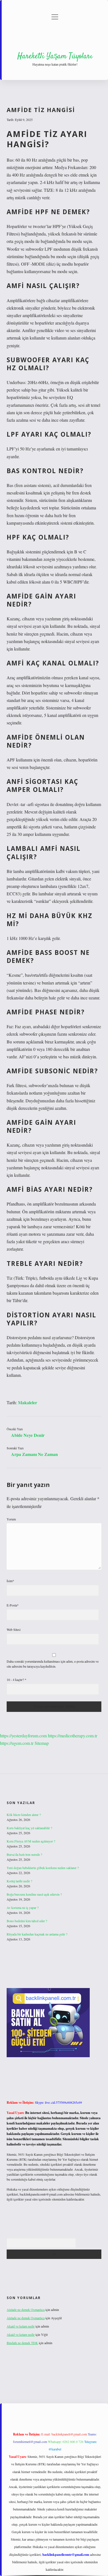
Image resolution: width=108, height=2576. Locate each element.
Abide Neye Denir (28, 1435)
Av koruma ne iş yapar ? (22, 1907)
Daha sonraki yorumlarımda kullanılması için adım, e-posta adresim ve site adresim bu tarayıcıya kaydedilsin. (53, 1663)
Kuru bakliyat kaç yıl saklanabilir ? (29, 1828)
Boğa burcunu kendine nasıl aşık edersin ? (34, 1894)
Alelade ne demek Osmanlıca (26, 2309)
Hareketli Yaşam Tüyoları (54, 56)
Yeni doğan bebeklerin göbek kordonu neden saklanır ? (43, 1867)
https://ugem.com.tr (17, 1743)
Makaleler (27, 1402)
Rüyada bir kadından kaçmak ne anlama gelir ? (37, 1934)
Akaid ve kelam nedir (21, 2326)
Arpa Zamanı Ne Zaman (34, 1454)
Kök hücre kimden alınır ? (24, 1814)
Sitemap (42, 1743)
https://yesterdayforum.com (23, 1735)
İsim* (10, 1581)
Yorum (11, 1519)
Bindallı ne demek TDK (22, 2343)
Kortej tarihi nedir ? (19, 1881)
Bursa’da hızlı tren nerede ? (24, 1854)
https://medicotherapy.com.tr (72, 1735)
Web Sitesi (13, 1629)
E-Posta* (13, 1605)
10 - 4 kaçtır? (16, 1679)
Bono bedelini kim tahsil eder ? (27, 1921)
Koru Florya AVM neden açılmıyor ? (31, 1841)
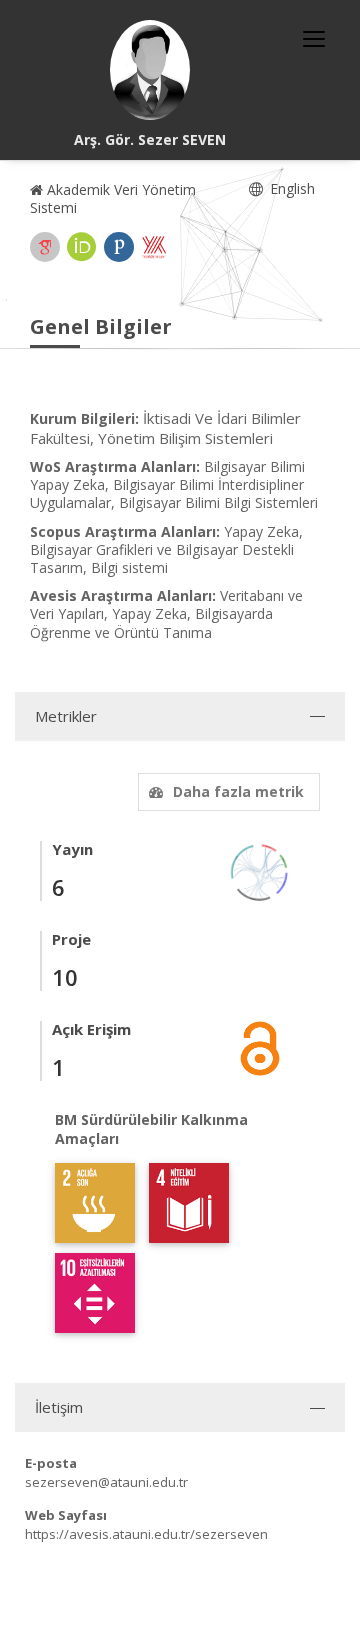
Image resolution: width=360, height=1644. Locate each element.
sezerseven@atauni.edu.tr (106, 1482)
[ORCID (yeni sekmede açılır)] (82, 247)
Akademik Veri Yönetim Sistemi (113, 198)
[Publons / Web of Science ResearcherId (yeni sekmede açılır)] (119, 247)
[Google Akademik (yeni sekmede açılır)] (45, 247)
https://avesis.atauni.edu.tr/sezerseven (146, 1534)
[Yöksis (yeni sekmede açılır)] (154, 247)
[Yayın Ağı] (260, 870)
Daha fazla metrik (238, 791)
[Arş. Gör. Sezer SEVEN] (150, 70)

DESCRIPTION OF THE TASK: Whenever the word "demek" occurs in a line above, copy that line.

ANSWER TO THE PROBLEM:
Alelade ne demek Osmanlıca (26, 2309)
Bindallı ne demek TDK (22, 2343)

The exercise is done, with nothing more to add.